- Tyrell Davis and Ernie Lotinga in the film
- Directed by: Manning Haynes
- Screenplay by: Con West
- Based on: play Facing the Music by James Darnley
- Starring: Ernie Lotinga Beryl De Querton Tyrell Davis
- Cinematography: Alex Bryce
- Production company: Fox-British Pictures
- Release date: 12 August 1935;
- Running time: 62 minutes
- Country: United Kingdom
- Language: English

= Smith's Wives =

1935 film by Manning Haynes

Smith's Wives is a 1935 British comedy film directed by H. Manning Haynes and starring Ernie Lotinga, Beryl de Querton and Tyrell Davis. It was written by Con West based on the 1905 play Facing the Music by James Darnley. It was Lotinga's only film in which he didn't play his trademark character Jimmy Josser.

== Preservation status ==
The British Film Institute National Archive holds a collection of stills but no film or video materials.

== Plot ==
A farcical situation occurs when a vicar and a bookmaker with the same surname are mistaken for each other.

==Cast==
- Ernie Lotinga as Jimmy Smith
- Beryl de Querton as Norah Smith
- Tyrell Davis as Dick Desmond
- Richard Ritchie as Reverend James Smith
- Kay Walsh as Mabel Smith
- Jean Gillie as Anne
- Vashti Taylor as Dierdre Fotheringay

== Reception ==
The Daily Film Renter wrote: "Involved nature of plot, which is at times difficult to follow, is offset by many amusing incidents and typical fooling by Ernie Lotinga, whose performance is highlight. Capable support, ingeniously timed gags, and smart settings make up supporting feature with mass appeal and additional attraction of star's name. Ernie Lotinga carries this film along by his vigorous comedy, and infects the rest of the cast with the same spirit of fun."

### [EXERCISE]
According to the Smith's Wives page above, what material from the film does the British Film Institute National Archive hold?

Data excerpts:

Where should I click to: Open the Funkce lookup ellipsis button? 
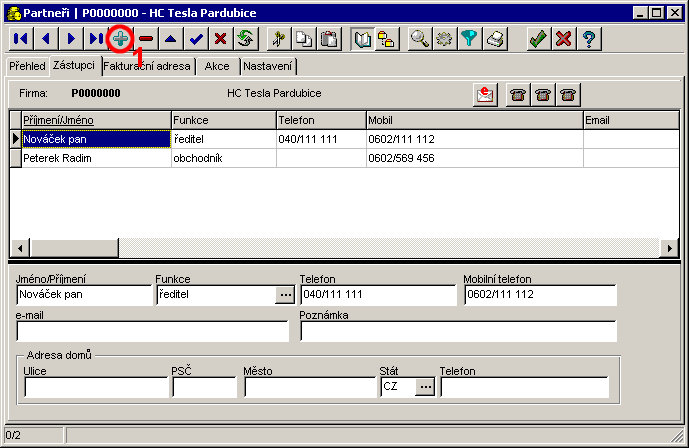click(285, 295)
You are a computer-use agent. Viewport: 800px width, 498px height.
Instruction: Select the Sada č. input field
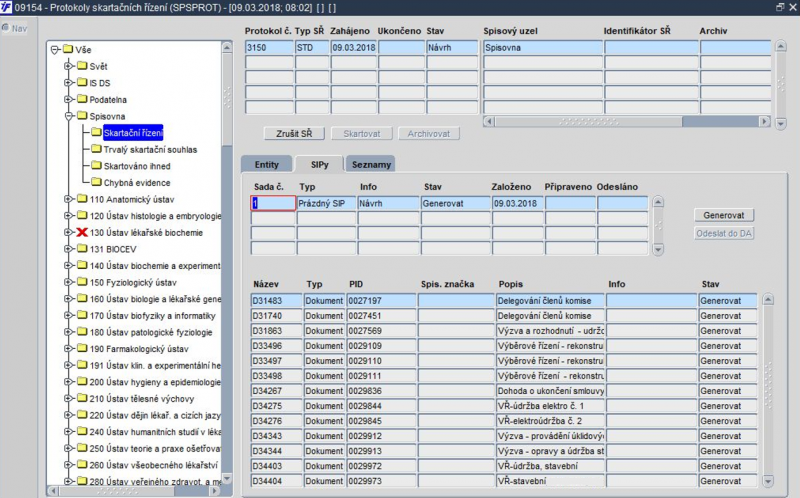(273, 203)
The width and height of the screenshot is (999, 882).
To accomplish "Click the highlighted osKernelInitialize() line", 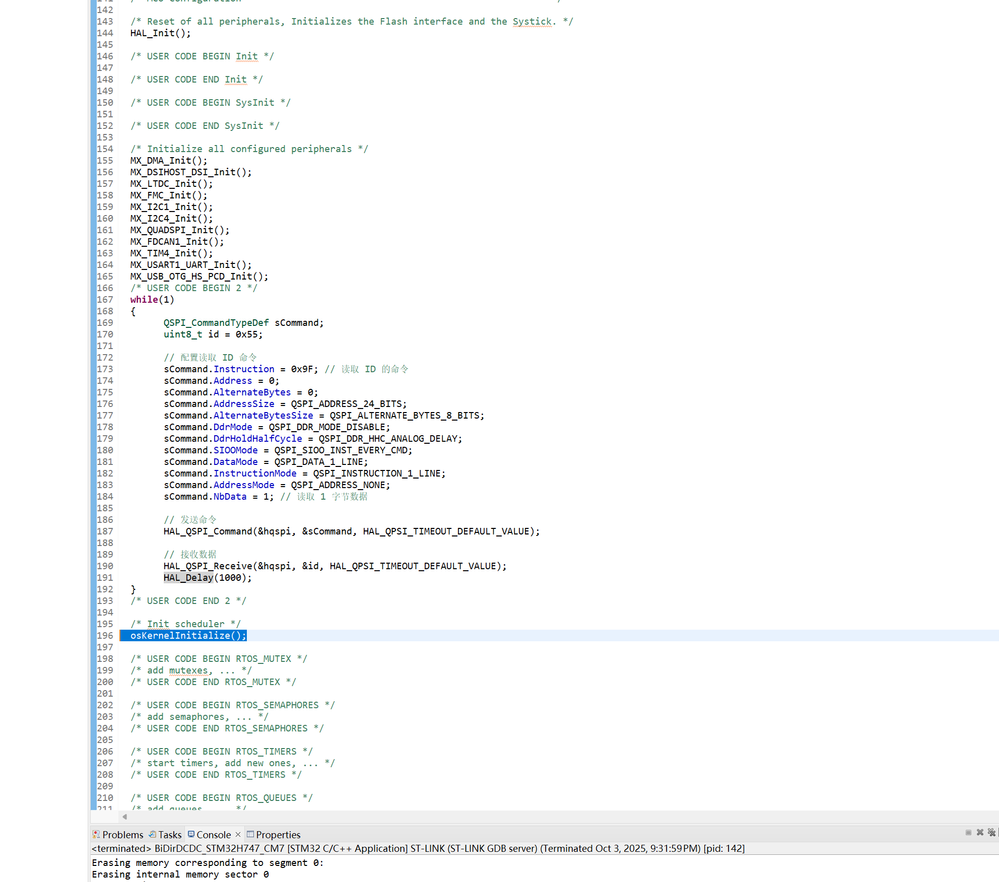I will [x=187, y=635].
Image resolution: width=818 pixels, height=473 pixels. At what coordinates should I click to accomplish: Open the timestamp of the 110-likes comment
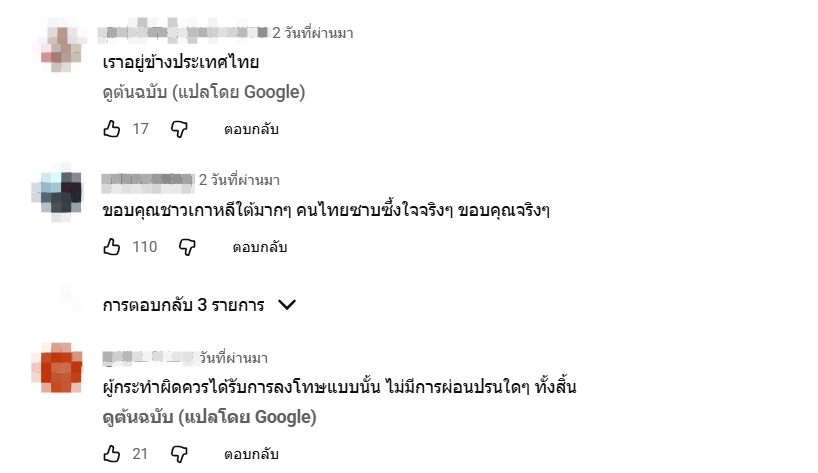click(239, 180)
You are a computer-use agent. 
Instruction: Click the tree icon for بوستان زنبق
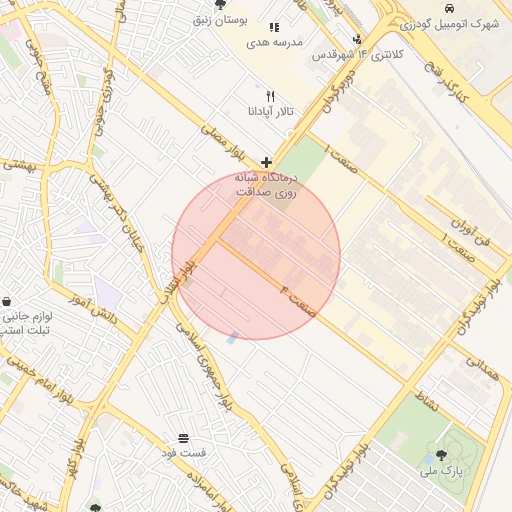point(220,5)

### [SOLUTION]
It holds a collection of stills but no film or video materials.